For utility-scale PV projects in Europe, the key to growth and success in the coming years may be in partnerships and consistency across both engineering, procurement and construction (EPC) and environmental, social and governance (ESG) frameworks, as legislators and utilities lag behind the industry’s rapid growth.

Speakers at the Solar Finance & Investment Europe 2023 conference, hosted by PV Tech publisher Solar Media in London this week, discussed the future of sustainable partnerships across the PV value chain in the opening panel on the second day of the event.

“The market is going faster than the politicians. Pinch points are coming from grid capacity connection, old legislation, and due to the unexpected market appetite there’s been a lack of components,” said Tim Day, investment fund manager and UK country manager at manufacturer Trina Solar.

In light of this, then, the onus is on the industry to secure its future and continue to develop significant, large-scale projects as consistently as possible.

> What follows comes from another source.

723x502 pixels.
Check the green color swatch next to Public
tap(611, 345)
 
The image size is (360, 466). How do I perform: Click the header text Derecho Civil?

Justin Thesiger, director of operations and asset management at Low Carbon – which has a stated target pipeline of 20GW of solar PV by 2030 – said: “We made the decision to try and standardise as much as possible. Obviously each site has its own peculiarities, but if you standardise as much as possible then your EPC actually contractor has less to do.

“In order to secure the arms and legs, the equipment, the cabling, everything else that is needed, we made the decision to do long-term strategic partnerships with key providers.”

The stability of a long-term supply partnership can make the deployment and development of projects faster and simpler, and also serves to create more stable and secure supply chains. Developers with pipelines of multiple projects can benefit from this stability and relationship-building, Thesiger said, rather than operating on a project-by-project basis as the industry did in its more juvenile days.

Relationships like these are already making headlines, such as the one between US developer Silicon Ranch and module manufacturer First Solar, which have a standing 4.7GW supply deal in place over multiple years.  

The theme was extended to ESG concerns as well. “Especially as we start to see more pressure for reporting requirements in ESG, that close, intimate relationship is required to really extract the value, the clarity, the transparency of the underlying supply components and your underlying value chain,” said Ross Grier, UK managing director for NextEnergy Capital.

PV Tech Premium published a feature in December discussing the central role that ESG now plays for investors in solar projects, and the topic was frequently under discussion at the Solar Finance and Investment Europe conference.

“Everybody understands that, especially in things like the solar supply chain, that improving the ESG components is a journey,” Grier said, “to take the entire industry on a journey to drive pressure on manufacturers in the supply chain, to improve their own processes and systems, and collectively we solve the problem.”